Records excerpted from a collection:
+ + + + +

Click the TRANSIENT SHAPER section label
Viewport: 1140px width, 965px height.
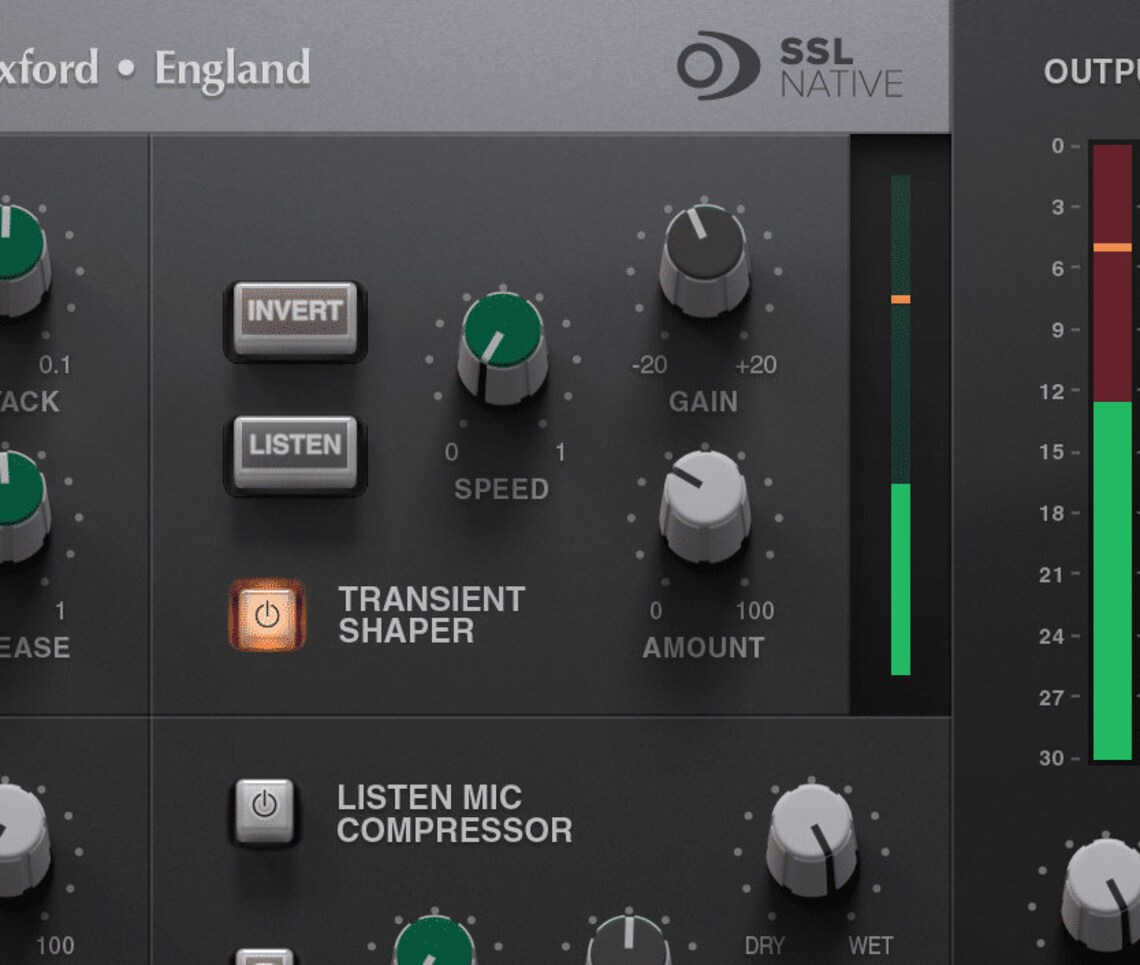tap(432, 615)
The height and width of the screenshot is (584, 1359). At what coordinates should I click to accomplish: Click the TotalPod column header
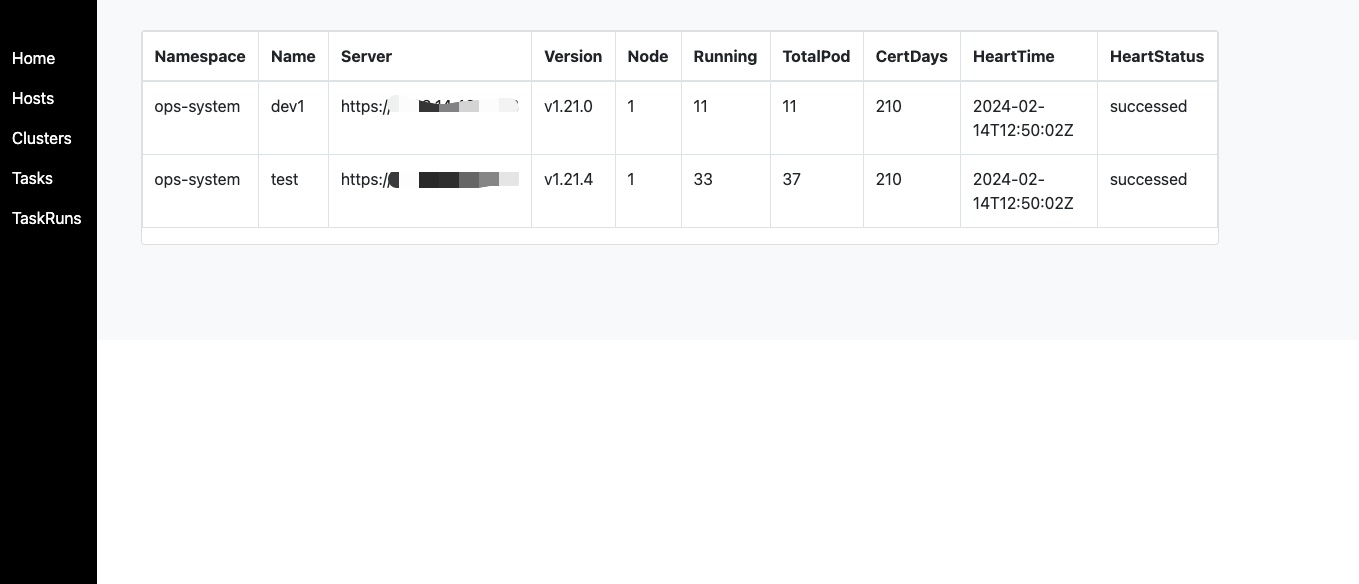pyautogui.click(x=816, y=56)
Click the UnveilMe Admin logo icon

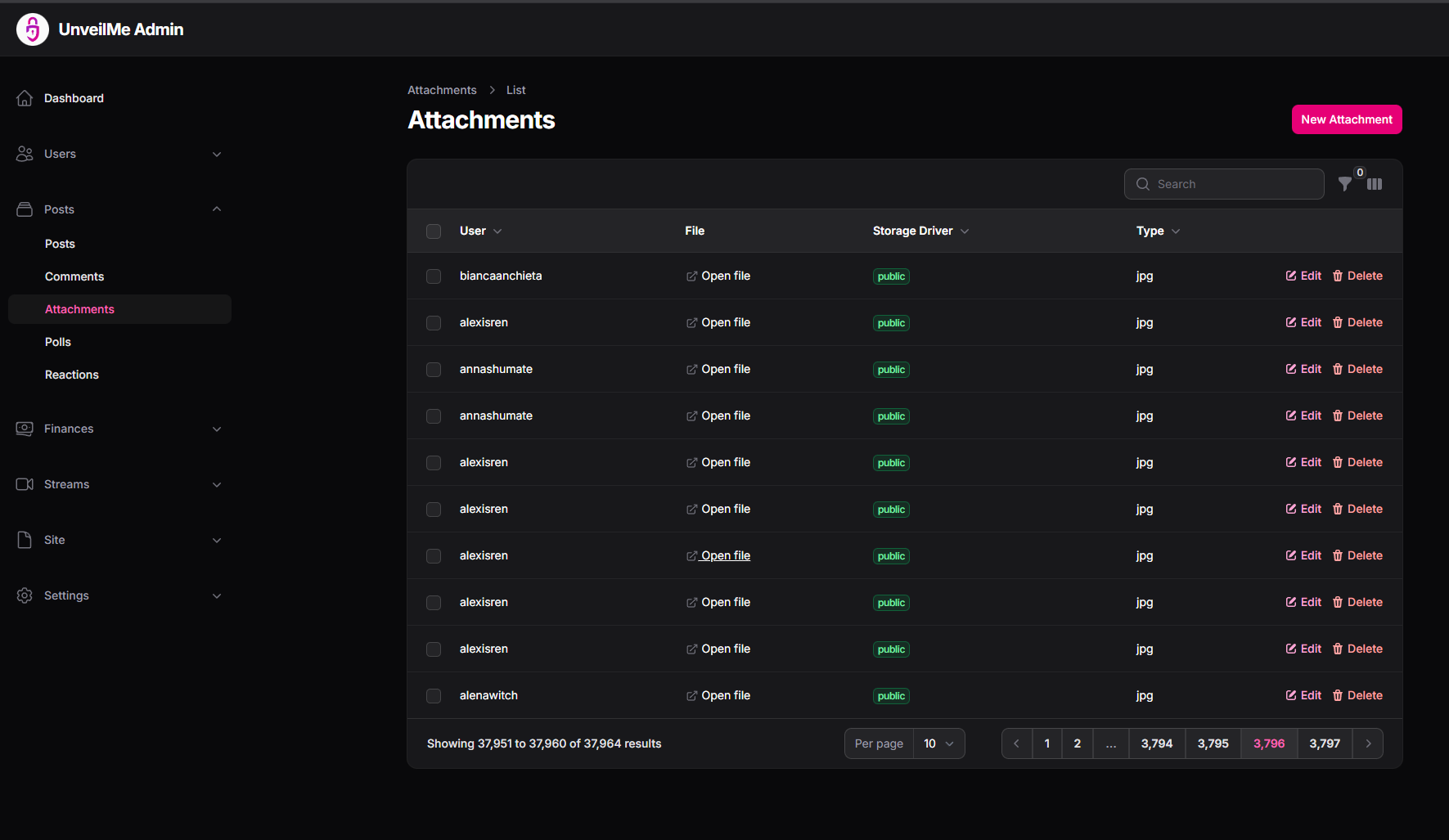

+ + + + +

What you have to do:
Write out every line of the listing above word for word, omitting the pictures.

Reply:
Click the TRANSIENT SHAPER section label
Viewport: 1140px width, 965px height.
tap(432, 615)
The height and width of the screenshot is (584, 1359). At what coordinates should I click to accomplish: Click the TotalPod column header
pyautogui.click(x=816, y=56)
Click the UnveilMe Admin logo icon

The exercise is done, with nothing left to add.